"Unable to lock RT_CONFIG2660 file"

Post questions here relative to DataStage Server Edition for such areas as Server job design, DS Basic, Routines, Job Sequences, etc.

Moderators: chulett, rschirm, roy

Post Reply
rsaliah
Participant
Posts: 65
Joined: Thu Feb 27, 2003 8:59 am

"Unable to lock RT_CONFIG2660 file"

Post by rsaliah »

Hi Gents,

I have a multi-instance batch that's called 9 times which in turn runs a bunch of multi-instance jobs. All is working as expected/required, but occasionally I get an aborted batch instance complaining of a "(fatal error from DSRunJob): Job control fatal error (-14)
(DSRunJob) Job JobName.Inst1 appears not to have started after 60 secs".

Since it happens randomly and on different jobs I've assumed that it down to the server being over-utilised at that particular time. I haven't checked to confirm the assumption, that's my next step, but what I've also noticed is that in some cases the job that fails to start has a log info entry of "Unable to lock RT_CONFIG2660 file". What seems odd to me is that the log has no other entry and doesn't show that any attempts been made to start it yet the timing of the info corresponds to the 60 second timeout thing.

What I was hoping is if someone can tell me whether this problem could be down to system/kernel parameters before I try monitoring server activity.

Thanks,
Regu.
chulett
Charter Member
Charter Member
Posts: 43085
Joined: Tue Nov 12, 2002 4:34 pm
Location: Denver, CO

Re: "Unable to lock RT_CONFIG2660 file"

Post by chulett »

rsaliah wrote:Since it happens randomly and on different jobs I've assumed that it down to the server being over-utilised at that particular time.
Yes, that's exactly what that means. Especially when you say you have a multi-instance batch that kicks of "a bunch" of multi-instance jobs.
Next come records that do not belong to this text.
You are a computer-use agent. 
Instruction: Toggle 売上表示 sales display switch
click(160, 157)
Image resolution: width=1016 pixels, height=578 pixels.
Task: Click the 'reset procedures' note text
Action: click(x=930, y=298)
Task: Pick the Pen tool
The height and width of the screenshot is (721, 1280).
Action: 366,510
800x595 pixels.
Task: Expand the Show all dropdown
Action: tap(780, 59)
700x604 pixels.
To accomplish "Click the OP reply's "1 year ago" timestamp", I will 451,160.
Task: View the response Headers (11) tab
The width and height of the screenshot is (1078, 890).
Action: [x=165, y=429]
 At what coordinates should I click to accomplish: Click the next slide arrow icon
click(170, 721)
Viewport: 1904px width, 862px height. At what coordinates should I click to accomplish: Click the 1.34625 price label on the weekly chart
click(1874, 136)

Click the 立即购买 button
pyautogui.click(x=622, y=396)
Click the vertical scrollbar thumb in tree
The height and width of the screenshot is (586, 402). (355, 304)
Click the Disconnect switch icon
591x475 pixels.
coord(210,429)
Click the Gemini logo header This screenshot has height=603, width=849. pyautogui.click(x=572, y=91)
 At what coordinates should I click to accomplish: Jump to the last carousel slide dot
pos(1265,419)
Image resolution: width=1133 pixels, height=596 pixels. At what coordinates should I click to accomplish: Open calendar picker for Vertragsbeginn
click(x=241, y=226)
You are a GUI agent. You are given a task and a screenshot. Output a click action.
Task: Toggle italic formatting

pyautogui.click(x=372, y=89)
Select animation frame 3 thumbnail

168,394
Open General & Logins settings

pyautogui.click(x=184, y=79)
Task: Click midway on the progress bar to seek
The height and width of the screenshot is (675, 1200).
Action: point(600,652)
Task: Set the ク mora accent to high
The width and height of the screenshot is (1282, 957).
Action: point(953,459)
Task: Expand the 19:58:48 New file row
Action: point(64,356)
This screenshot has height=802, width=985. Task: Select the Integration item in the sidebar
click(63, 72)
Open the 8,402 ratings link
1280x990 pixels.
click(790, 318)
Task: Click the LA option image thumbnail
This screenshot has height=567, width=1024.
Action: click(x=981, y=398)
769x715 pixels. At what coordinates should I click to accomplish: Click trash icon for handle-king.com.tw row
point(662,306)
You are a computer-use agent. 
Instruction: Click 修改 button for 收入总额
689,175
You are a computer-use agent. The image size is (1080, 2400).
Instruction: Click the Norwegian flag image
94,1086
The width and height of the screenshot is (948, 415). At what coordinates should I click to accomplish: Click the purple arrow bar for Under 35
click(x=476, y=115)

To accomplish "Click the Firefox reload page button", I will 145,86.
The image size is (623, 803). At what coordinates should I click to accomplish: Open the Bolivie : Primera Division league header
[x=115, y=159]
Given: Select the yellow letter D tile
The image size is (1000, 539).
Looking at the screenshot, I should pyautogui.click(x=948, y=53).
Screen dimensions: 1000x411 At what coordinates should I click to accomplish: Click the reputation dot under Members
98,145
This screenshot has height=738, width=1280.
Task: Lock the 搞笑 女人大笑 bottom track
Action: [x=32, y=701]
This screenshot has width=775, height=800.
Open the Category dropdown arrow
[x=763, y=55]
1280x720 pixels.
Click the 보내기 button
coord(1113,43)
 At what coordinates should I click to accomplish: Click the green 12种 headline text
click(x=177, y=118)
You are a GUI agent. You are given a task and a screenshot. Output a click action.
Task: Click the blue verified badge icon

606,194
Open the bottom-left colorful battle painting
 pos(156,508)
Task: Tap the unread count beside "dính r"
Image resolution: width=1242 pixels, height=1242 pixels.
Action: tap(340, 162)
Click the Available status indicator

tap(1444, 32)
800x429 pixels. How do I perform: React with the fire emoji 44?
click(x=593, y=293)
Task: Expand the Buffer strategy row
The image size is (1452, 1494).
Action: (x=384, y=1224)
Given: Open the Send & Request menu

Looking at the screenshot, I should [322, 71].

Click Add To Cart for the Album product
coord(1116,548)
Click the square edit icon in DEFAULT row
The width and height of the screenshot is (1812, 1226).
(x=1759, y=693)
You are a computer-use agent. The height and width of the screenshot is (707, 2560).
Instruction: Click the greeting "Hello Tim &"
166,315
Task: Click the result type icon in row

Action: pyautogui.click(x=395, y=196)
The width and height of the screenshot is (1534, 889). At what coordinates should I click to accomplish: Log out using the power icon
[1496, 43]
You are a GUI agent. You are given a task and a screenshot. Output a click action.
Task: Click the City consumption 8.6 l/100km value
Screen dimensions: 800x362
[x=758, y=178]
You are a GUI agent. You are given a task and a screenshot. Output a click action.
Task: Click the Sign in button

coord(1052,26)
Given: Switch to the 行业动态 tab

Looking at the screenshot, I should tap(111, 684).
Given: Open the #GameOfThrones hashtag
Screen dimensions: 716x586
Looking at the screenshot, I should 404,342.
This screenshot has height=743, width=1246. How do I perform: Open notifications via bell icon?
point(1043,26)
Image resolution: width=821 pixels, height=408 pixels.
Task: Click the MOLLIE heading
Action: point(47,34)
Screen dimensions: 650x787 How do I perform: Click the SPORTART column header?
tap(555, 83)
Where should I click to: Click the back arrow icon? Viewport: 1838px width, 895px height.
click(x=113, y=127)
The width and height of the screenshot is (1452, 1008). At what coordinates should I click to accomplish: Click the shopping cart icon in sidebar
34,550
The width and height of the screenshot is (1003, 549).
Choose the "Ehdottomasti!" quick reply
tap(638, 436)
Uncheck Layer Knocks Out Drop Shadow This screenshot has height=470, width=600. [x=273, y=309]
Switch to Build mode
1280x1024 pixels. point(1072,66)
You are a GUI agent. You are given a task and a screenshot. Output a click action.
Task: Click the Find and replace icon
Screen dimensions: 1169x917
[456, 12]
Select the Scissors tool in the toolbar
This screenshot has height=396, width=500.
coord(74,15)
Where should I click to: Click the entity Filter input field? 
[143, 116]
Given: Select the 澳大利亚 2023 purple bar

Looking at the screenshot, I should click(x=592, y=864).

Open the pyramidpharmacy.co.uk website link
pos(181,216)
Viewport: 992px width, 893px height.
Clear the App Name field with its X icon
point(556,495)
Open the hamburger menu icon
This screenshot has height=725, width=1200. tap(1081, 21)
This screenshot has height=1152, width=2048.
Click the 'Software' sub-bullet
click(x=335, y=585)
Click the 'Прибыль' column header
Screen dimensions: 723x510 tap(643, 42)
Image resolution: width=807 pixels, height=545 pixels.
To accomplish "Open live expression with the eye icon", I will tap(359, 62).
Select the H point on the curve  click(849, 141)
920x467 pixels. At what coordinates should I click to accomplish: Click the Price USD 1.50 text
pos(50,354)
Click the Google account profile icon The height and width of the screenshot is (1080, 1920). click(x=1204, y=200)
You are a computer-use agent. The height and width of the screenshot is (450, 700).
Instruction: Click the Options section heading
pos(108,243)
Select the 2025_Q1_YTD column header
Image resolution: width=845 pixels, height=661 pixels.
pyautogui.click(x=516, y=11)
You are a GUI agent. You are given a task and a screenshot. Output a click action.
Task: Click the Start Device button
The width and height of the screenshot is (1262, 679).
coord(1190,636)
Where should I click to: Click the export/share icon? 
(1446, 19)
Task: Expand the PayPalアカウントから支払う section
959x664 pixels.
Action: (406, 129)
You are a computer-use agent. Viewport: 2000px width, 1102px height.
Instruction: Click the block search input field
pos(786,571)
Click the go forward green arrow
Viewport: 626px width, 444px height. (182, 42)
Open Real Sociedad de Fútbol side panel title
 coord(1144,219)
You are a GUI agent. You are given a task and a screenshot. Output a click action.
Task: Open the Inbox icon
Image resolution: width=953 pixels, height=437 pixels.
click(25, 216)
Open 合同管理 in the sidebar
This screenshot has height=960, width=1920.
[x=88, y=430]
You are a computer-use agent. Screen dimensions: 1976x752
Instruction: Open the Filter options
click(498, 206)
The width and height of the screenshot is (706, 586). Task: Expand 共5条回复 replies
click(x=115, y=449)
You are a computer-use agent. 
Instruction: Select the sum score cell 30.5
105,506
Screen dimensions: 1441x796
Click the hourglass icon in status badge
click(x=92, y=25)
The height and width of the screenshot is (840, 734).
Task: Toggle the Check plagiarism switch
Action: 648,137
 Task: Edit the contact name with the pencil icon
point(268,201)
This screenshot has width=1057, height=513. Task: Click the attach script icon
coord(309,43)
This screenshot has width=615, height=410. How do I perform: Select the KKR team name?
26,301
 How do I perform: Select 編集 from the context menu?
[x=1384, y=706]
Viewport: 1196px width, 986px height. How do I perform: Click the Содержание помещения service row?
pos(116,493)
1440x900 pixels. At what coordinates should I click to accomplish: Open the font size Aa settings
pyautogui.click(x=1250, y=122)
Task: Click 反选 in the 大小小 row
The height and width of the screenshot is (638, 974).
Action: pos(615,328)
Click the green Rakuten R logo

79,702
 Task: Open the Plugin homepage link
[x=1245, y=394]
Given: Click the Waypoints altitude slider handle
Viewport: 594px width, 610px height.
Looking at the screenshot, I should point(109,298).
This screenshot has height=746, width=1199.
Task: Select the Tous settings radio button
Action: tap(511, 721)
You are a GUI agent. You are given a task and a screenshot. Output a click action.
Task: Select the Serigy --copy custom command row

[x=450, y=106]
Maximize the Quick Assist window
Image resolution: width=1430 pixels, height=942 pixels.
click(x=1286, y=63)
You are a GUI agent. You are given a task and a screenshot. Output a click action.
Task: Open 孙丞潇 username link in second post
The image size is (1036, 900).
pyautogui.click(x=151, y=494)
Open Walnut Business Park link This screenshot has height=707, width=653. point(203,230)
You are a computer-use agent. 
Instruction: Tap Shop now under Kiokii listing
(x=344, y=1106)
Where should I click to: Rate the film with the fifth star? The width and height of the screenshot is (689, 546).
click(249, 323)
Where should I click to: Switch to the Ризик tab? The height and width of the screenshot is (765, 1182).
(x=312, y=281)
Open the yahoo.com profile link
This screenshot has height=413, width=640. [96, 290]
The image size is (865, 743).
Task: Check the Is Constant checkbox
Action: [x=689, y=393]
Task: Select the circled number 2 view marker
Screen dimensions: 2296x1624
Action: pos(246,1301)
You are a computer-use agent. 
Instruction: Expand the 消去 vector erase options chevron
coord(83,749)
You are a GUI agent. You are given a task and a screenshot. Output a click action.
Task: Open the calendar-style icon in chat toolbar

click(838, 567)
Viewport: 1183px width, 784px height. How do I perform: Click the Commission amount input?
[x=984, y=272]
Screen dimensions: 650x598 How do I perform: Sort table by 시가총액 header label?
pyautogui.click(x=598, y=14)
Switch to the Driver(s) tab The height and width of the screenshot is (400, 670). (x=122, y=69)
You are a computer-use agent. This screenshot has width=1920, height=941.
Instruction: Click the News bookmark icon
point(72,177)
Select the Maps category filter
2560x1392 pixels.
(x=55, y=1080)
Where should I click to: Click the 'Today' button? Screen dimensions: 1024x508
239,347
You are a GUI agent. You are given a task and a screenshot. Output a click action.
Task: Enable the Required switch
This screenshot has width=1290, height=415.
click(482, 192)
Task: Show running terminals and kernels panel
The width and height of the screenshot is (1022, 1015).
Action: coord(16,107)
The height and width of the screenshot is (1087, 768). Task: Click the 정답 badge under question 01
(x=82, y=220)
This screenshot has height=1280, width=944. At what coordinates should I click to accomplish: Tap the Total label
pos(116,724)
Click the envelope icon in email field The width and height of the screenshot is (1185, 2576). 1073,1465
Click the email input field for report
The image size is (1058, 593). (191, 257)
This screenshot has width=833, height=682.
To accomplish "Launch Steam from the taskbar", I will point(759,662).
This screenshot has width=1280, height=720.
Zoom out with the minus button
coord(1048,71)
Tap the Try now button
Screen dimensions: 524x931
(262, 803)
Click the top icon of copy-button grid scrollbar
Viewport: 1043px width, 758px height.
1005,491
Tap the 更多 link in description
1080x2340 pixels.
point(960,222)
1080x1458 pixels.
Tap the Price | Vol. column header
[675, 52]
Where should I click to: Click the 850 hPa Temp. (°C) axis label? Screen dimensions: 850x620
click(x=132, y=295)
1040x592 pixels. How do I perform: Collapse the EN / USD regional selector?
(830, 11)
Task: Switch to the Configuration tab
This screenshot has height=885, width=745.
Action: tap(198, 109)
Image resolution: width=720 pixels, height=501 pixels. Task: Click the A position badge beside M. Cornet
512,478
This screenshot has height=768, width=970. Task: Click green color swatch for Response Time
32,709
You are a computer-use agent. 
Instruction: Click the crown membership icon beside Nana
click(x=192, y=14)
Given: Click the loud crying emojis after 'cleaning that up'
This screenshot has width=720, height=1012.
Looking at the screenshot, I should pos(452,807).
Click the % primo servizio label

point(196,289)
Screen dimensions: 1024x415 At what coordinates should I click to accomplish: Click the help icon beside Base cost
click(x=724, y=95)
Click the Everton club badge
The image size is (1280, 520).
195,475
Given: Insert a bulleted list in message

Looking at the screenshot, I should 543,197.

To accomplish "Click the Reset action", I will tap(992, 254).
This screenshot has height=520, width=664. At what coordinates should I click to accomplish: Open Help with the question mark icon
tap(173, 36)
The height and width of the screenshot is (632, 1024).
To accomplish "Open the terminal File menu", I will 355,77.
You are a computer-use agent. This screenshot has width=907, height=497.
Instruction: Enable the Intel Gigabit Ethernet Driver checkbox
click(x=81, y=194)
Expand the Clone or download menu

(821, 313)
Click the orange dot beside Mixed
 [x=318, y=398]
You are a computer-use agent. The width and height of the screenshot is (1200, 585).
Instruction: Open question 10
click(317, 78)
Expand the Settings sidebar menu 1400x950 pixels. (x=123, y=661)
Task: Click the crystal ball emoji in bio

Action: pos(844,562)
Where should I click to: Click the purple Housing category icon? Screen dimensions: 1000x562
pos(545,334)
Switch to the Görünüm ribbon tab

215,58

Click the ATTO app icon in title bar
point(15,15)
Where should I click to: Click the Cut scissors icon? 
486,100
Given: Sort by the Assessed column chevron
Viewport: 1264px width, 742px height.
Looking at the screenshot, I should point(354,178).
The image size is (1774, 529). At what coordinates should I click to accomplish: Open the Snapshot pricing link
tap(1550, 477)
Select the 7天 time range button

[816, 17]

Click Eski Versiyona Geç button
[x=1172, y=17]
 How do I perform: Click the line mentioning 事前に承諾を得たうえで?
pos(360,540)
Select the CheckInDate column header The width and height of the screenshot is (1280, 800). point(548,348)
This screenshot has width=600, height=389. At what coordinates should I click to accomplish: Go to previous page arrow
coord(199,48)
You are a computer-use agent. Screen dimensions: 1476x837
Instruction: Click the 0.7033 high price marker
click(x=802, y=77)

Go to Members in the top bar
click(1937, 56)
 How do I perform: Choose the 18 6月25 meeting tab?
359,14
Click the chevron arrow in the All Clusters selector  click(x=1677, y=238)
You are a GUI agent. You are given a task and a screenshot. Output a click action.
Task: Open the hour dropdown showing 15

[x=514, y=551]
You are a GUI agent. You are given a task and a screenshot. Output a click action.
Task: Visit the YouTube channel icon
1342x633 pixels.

You could take the time to verify your kernel parameters are ok per the Installation Guide, that's always a good thing. More than likely, this will need to be solved by adjusting values in the uvconfig file. Search the forum for things like T30FILES to get an idea of what could be the issue.
-craig

"You can never have too many knives" -- Logan Nine Fingers
rsaliah
Participant
Posts: 65
Joined: Thu Feb 27, 2003 8:59 am

Re: "Unable to lock RT_CONFIG2660 file"

Post by rsaliah »

OK - I've checked the server as the jobs were running and at the time the error occurred there was approx 45% idle.

On the project in question there were 10 jobs already running at the time. These 10 and the one that failed are very simple in the design and have no hash file stages or routine calls. They source from UniData and target seq file and OCI.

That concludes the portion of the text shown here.